Open any AI newsletter this week. Read the headlines. Count the names. Claude, GPT, Gemini, maybe a mention of Grok or Llama. The conversation orbits the same handful of frontier labs, the same benchmark announcements, the same race to the top of some intelligence leaderboard.
That conversation is reasonable if you are tracking the research frontier. It is misleading if you are trying to understand which AI models actually run in production. Because when you look at the most-used AI models by real usage, the famous names are not where you expect them to be.
A quick note on where this comes from before we dig in. Everything below is based on what I personally pulled from the OpenRouter rankings and apps pages one evening this week, not from some global census of AI usage everywhere. I exported the live data from OpenRouter’s rankings and apps pages and went through it line by line. OpenRouter is not a small sample. It routes traffic for millions of developers across hundreds of models from more than 60 providers, and it settles roughly 33 trillion tokens every week. It is one of the most honest windows we have into what developers choose when the choice is genuinely theirs, unmediated by a vendor contract or a procurement committee.

══════════

What you need to do.
[1] In the article on AI model usage, roughly how many tokens does OpenRouter settle every week?
[2] Retype the article on AI model usage from "That conversation is" to "them to be.".
[3] List every AI model name mentioned in the article on AI model usage.

Supplied data.

══════════

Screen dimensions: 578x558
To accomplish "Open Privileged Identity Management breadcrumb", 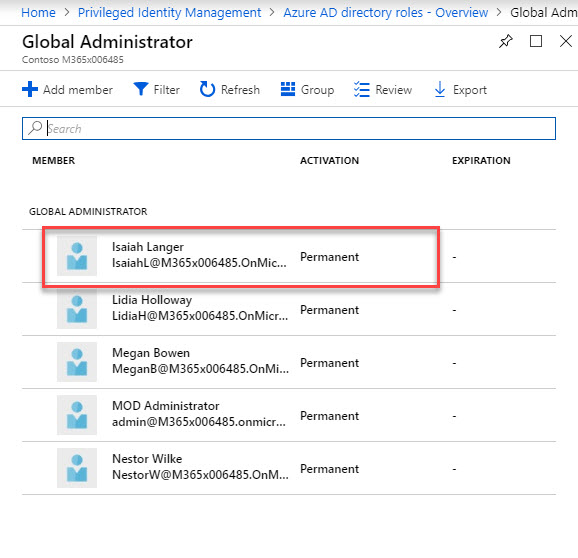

══════════

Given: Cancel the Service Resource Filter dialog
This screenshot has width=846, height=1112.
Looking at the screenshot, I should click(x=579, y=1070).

══════════

Task-by-task answers.
[1] Roughly 33 trillion tokens.

[2]
That conversation is reasonable if you are tracking the research frontier. It is misleading if you are trying to understand which AI models actually run in production. Because when you look at the most-used AI models by real usage, the famous names are not where you expect them to be.

[3] Claude, GPT, Gemini, Grok, Llama